The major US stock market averages sank at the open (Dow -119 pts; SPX -.6%). Consumer staples, tech and utilities are leading the market lower. This comes despite a small bump in oil. WTI crude oil is up .27% to $36.70/barrel. Energy is the only sector in the green in early trading despite the fact that the dollar is a bit stronger on the day. So for the moment, the familiar patterns are not holding true. Bonds prices are higher as yields tick lower. The 5- and 10-year Treasury yields are trading at 1.76% and 2.27%, respectively.

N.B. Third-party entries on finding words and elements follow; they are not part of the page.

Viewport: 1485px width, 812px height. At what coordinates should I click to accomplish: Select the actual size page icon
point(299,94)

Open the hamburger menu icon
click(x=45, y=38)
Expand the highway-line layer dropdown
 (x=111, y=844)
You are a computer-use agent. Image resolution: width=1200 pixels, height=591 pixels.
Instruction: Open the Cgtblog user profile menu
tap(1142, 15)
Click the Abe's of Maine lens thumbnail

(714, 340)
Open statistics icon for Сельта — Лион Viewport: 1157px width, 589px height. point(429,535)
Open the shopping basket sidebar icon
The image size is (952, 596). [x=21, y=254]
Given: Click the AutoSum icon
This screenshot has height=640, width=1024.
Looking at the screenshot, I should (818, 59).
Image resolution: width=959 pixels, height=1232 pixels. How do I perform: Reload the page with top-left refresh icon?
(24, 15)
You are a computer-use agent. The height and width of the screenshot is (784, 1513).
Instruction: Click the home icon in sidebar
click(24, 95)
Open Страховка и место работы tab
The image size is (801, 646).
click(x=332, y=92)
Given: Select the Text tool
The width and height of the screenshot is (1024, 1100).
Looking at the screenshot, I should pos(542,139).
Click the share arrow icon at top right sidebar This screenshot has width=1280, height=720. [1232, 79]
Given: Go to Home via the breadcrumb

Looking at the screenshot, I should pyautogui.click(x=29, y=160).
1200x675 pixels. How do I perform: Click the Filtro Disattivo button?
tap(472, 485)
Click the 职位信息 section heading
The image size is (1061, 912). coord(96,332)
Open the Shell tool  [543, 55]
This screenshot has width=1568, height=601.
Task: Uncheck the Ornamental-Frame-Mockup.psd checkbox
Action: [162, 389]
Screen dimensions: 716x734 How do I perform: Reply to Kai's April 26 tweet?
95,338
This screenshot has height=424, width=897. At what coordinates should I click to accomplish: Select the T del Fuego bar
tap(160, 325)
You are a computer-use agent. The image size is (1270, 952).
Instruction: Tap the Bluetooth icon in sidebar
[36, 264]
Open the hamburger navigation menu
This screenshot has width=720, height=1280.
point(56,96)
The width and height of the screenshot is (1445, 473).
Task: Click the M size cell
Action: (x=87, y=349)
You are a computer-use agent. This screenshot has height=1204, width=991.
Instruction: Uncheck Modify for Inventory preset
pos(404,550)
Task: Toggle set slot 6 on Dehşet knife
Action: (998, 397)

So the S&P 500 Index and Dow Jones Industrial Average are going out roughly flat for the year. And a CNBC anchor said this morning, “This has been the hardest year to make money in traditional assets since 1937.” I’m not exactly sure what that means, but clearly we’ve been in a low return environment for stocks, bonds and commodities. Commodities have been a terrible investment this year. Copper is down nearly 28%, the iShares Gold ETF (GLD) is down 10.6%, and of course oil has fallen from $50/barrel to $36. Gasoline prices are at their cheapest since 2009, averaging $2.40/gallon this year. Bonds yields are up and most of the major fixed income ETFs are lower for the year (TLT, LQD, HYG, AGG). Speaking of interest rates, the average 30-year US mortgage rate just went over 4% for the first time in five months. Freddie Mac’s chief economist projects the rate will climb to 4.7% by the end of 2016.
The Chicago Purchasing Managers Index (PMI) collapsed to 42.9 this month, the lowest reading since the summer of 2009. The forward-looking new orders component collapsed to 38.8, which is very contractionary. In addition, production, backlogs and employment components are all in contraction (below 50). This report suggests the manufacturing sector in the Chicago area is in recession. At the same time, US consumer confidence is rising throughout the US. The Bloomberg Consumer Comfort Index rose to 43.6 this week and I’d point out that the index has been up around 8-year highs for all of 2015.